# Thread: Using multiThreads to speed up program

1. Originally Posted by Salem
You only need 1 bit per random number (you're only storing a true/false).
So the whole RAND_MAX range would only need 256MB of memory.
But the lookup is O(1) when you're done.

By contrast, an array of just all the known primes upto RAND_MAX would contain approx 100M entries.
Stored as 4-byte integers, this would come to 400MB.
Since it is ordered, bsearch() is possible (in ~26 iterations per lookup) (it's O(log2(N))
Hi again.
So I used the sieve algorithm, initialized a bool array the size of RAND_MAX which is 2147483647
and it is working.

However, looping through the array to intialize with actual content is taking forever and makes my code even worse.
The only time that it works in my favor is with huge numbers like
55555555 randoms numbers. but anything smaller and it starts to lose effect.

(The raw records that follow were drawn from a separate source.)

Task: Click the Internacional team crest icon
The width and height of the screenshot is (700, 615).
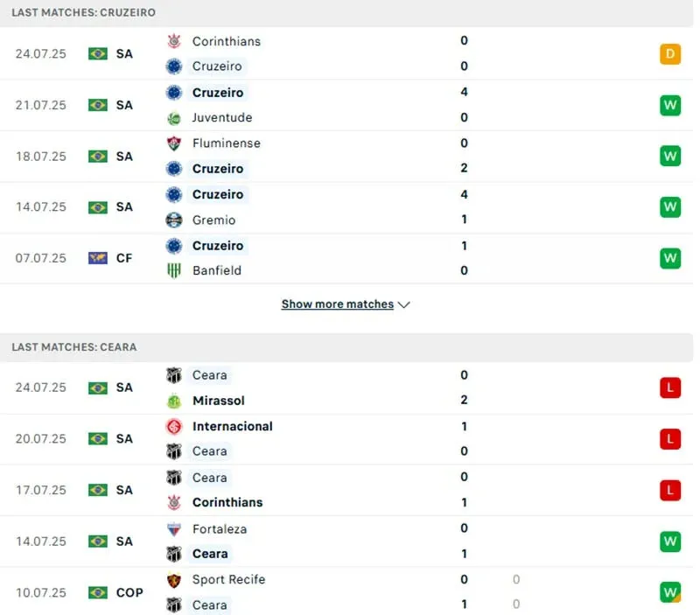Action: (x=174, y=427)
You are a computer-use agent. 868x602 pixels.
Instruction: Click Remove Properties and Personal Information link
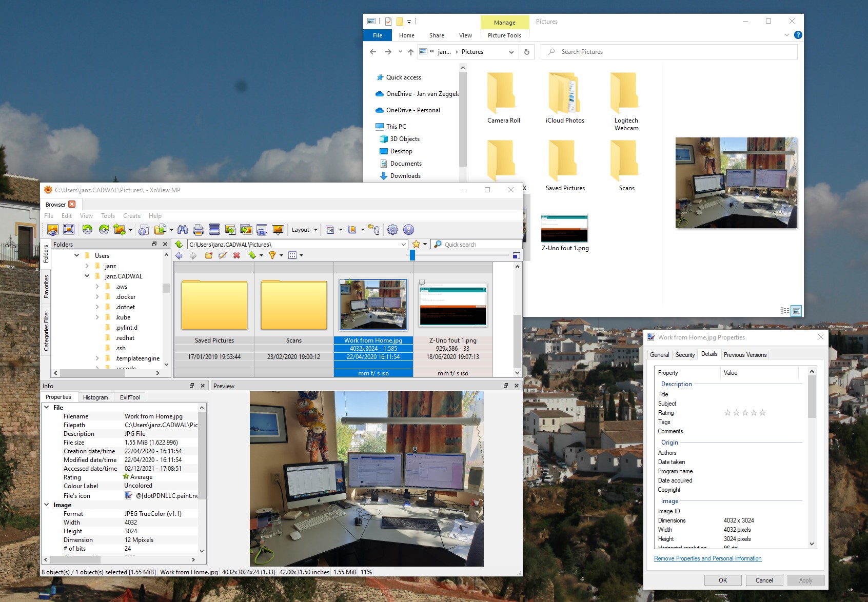(707, 558)
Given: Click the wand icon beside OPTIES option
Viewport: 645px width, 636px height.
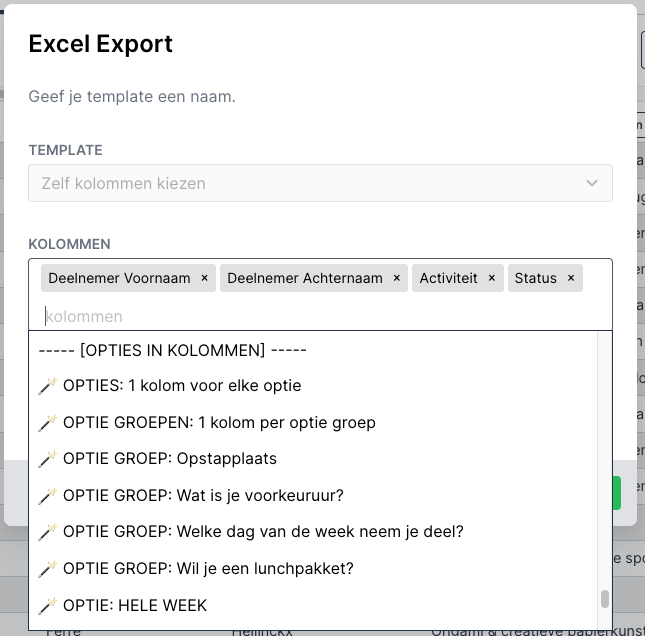Looking at the screenshot, I should (x=47, y=386).
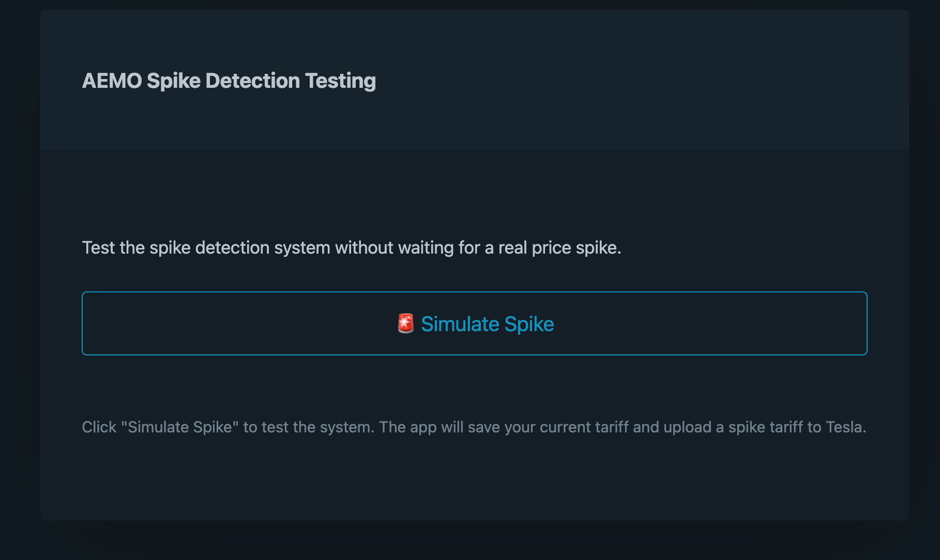Click the red siren icon

click(406, 324)
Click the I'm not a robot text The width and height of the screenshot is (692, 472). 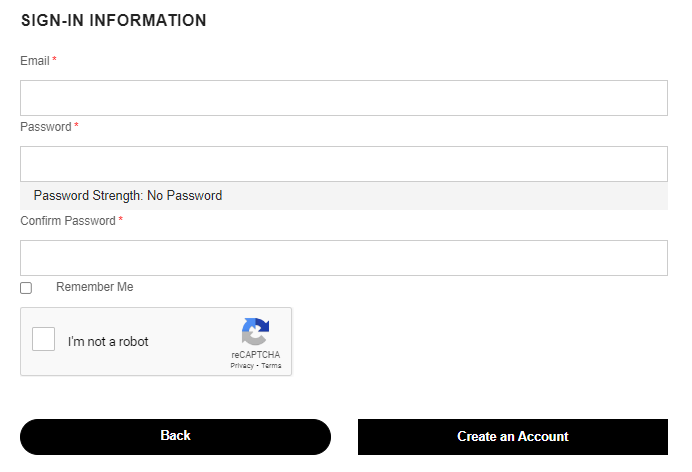[108, 341]
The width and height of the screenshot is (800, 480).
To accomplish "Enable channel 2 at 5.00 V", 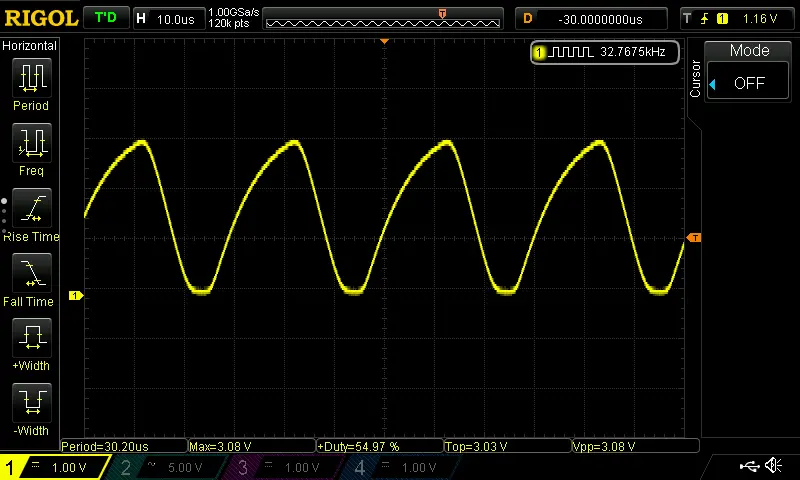I will click(171, 467).
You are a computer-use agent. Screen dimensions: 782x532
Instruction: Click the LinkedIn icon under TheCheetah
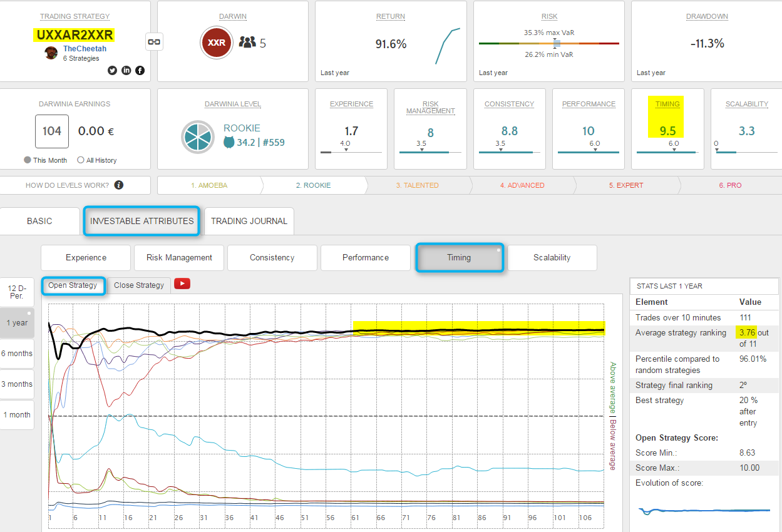[x=126, y=70]
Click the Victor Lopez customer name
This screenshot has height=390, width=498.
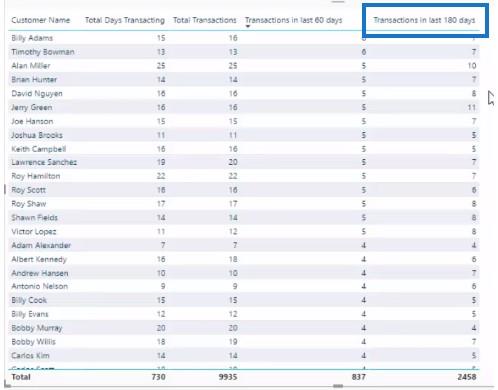point(34,232)
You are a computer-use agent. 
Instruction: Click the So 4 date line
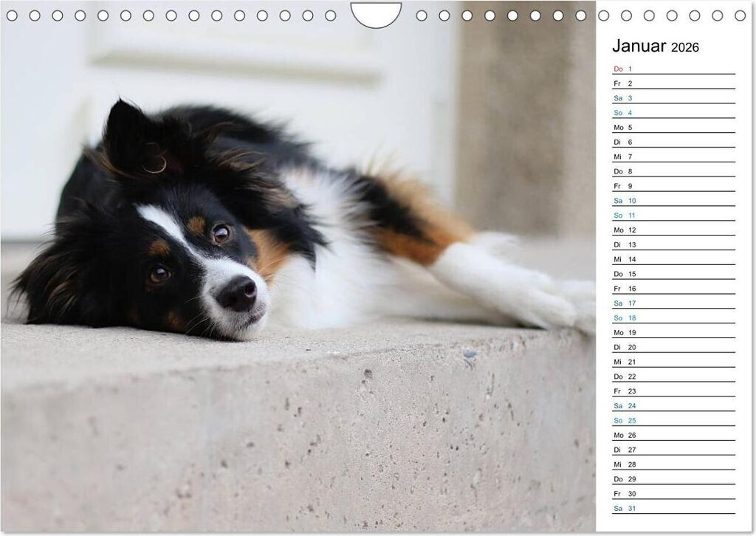pos(673,113)
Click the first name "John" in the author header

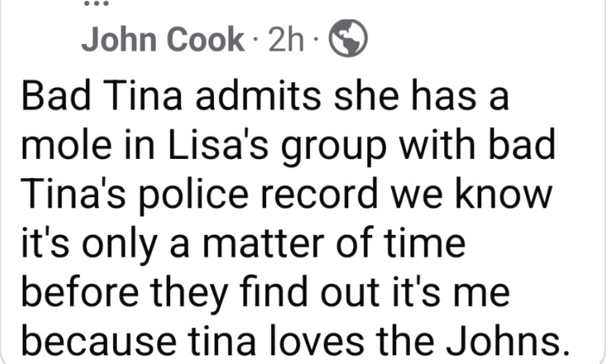point(119,40)
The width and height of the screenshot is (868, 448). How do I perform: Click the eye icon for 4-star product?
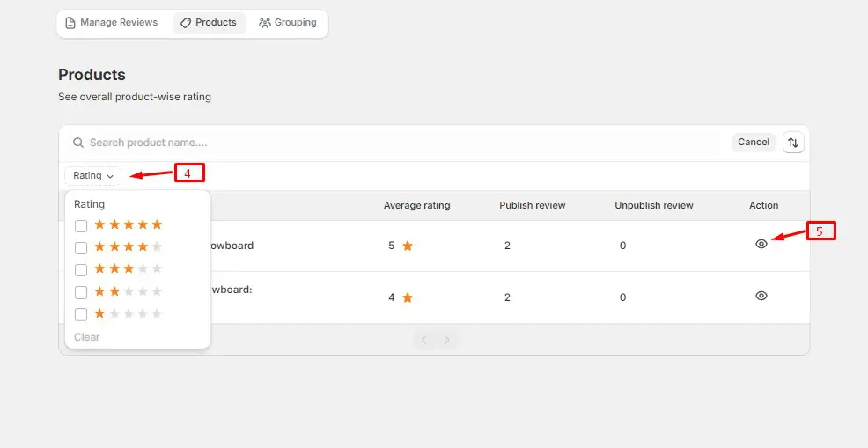click(x=761, y=297)
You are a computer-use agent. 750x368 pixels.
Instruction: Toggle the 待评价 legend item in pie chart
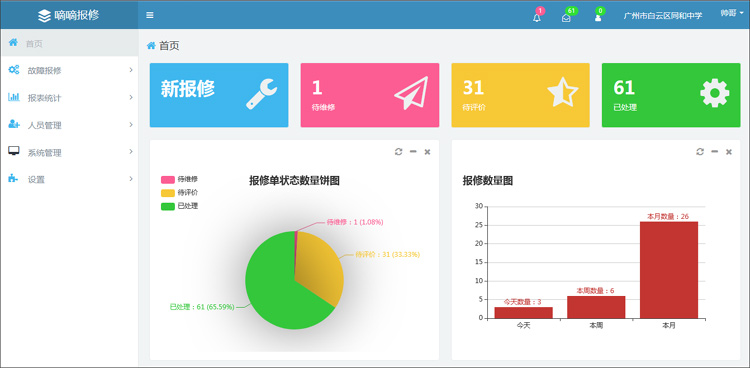[x=179, y=193]
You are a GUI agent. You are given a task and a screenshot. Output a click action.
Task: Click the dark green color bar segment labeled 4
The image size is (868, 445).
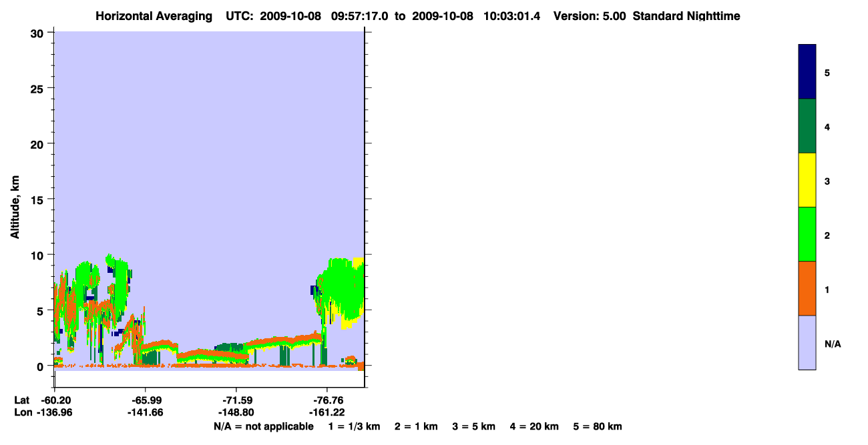pyautogui.click(x=807, y=126)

I tried using threads to initalize it simultaneously but results were the same .

with the previous code I managed to beat my professor's code, but now he improved his code again , and I am back to the thinking board.

He of course trust us to use the web in the look for answers.
any ideas how to improve the sieves algorithm?

2. Not without seeing your current code.

Sieve of Eratosthenes - Wikipedia
"Sieve of Eratosthenes: algorithm steps for primes below 121 (including optimization of starting from prime's square)."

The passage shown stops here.